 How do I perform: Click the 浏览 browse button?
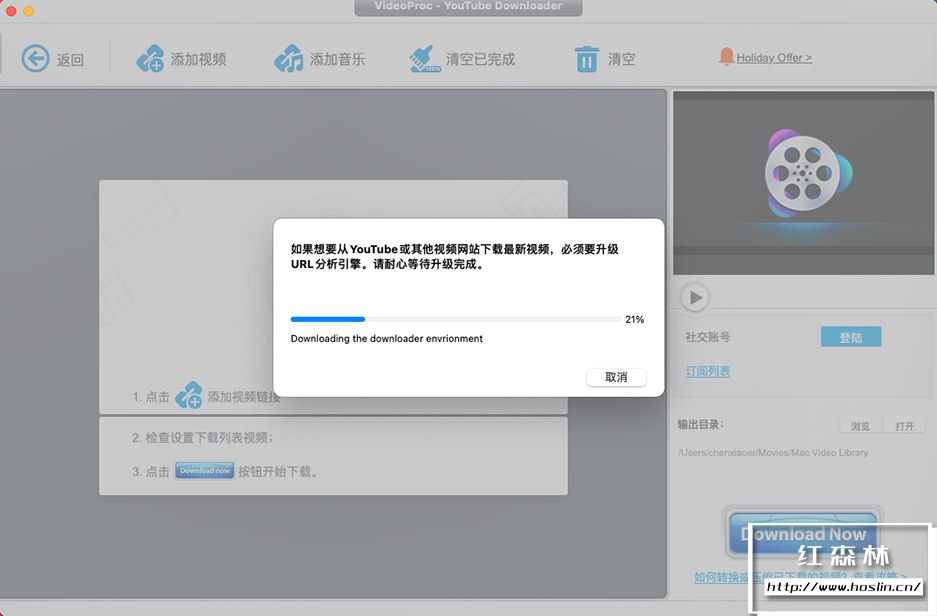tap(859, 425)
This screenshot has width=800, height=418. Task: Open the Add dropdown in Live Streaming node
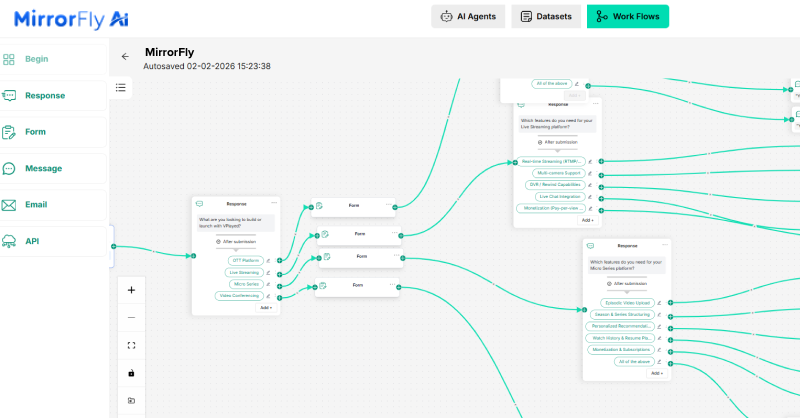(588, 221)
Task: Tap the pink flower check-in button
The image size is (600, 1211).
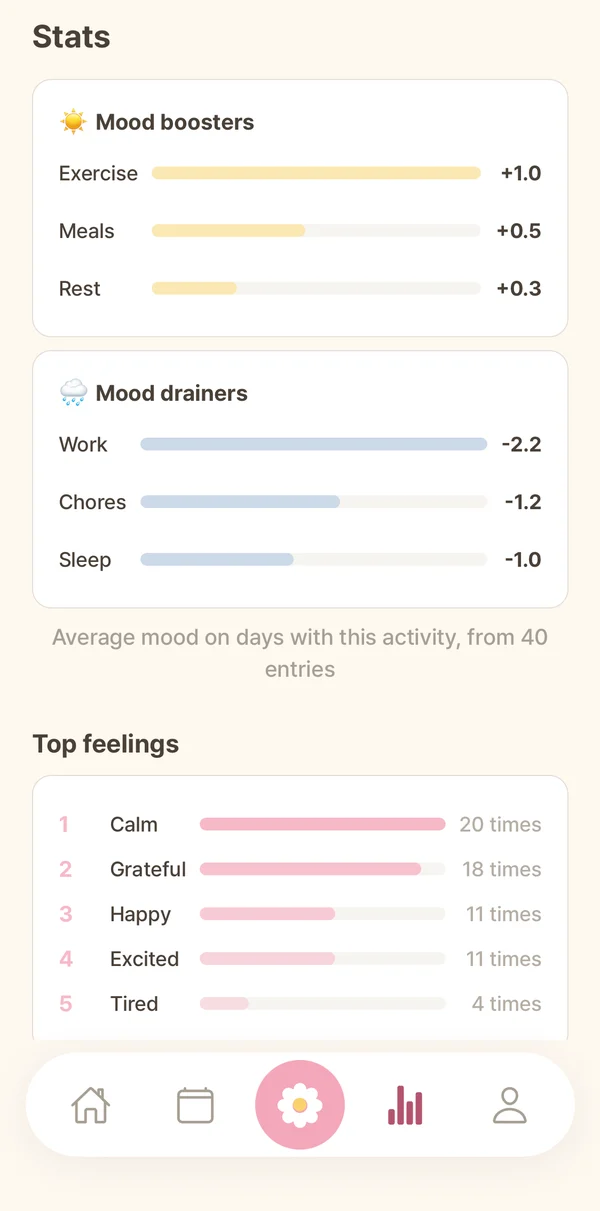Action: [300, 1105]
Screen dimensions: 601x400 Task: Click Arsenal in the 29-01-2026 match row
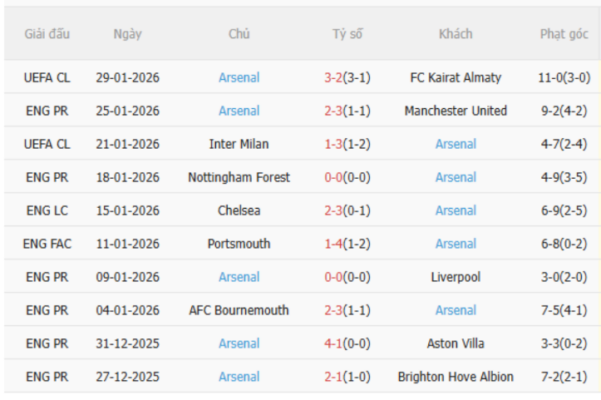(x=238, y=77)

**Exercise brief:** Give the data again exactly, image-free.

**Response area:**
 How do I perform: Click the 浏览 browse button?
tap(859, 425)
This screenshot has width=800, height=418. Task: Open the Add dropdown in Live Streaming node
(588, 221)
Task: Tap the pink flower check-in button
The image size is (600, 1211).
Action: [300, 1105]
Screen dimensions: 601x400 Task: Click Arsenal in the 29-01-2026 match row
(x=238, y=77)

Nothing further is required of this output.